> Document:
A component needs two distinct ways to compose with other components:

  1. Structural composition. "This component contains a left sidebar and a main panel, both of which are independent components with their own state." These children co-exist for as long as the parent does; they don't return values.
  2. Sequential composition. "Ask the user a question via a child component; resume the parent with the answer." The child is temporary; it pops when it answers.

Conflating the two would force callers to express "always-on sub-component" as some weird "calls itself forever" pattern, or to wedge return values into structural children.

Decision

Two distinct primitives:

  • :children on a component definition declares the structural set. :children {:slot/left (s/embed :sidebar) :slot/main (s/embed :panel)} instantiates both children eagerly at the parent's own instantiation time. They live in :conv/instances alongside the parent, addressed through :instance/children. They do not appear on :conv/stack.
  • :call is an effect: (s/call :child/picker {} :on-picked). It pushes a new frame onto :conv/stack. The child's HTML replaces the parent's; on :answer, the frame pops and the parent resumes via the named key.

> Information shown:
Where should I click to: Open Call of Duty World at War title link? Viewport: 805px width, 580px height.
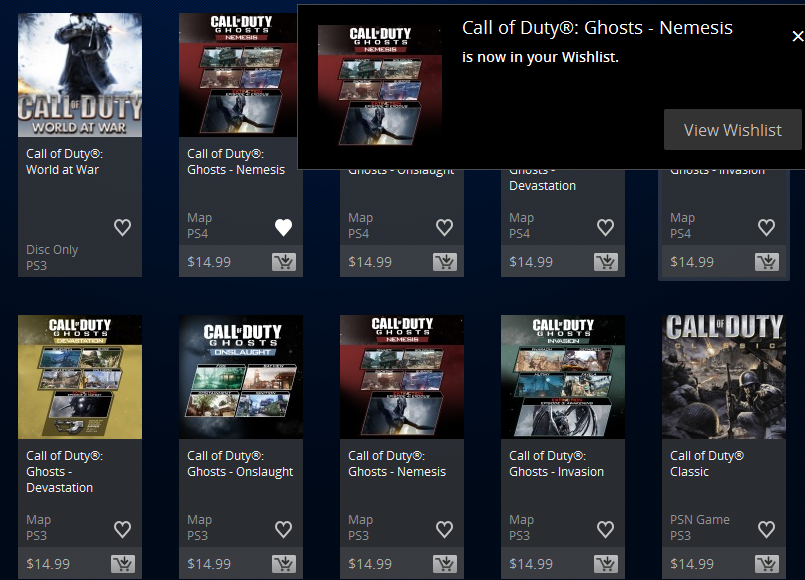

> Requirements:
1. Translate this sentence from the text on component composition into French: "These children co-exist for as long as the parent does; they don't return values."
2. Set down, word for word, the part of the text on component composition starting at "Conflating the two" and ending at "into structural children.".

> Answers:
1. Ces enfants coexistent aussi longtemps que le parent ; ils ne renvoient pas de valeurs.

2.
Conflating the two would force callers to express "always-on sub-component" as some weird "calls itself forever" pattern, or to wedge return values into structural children.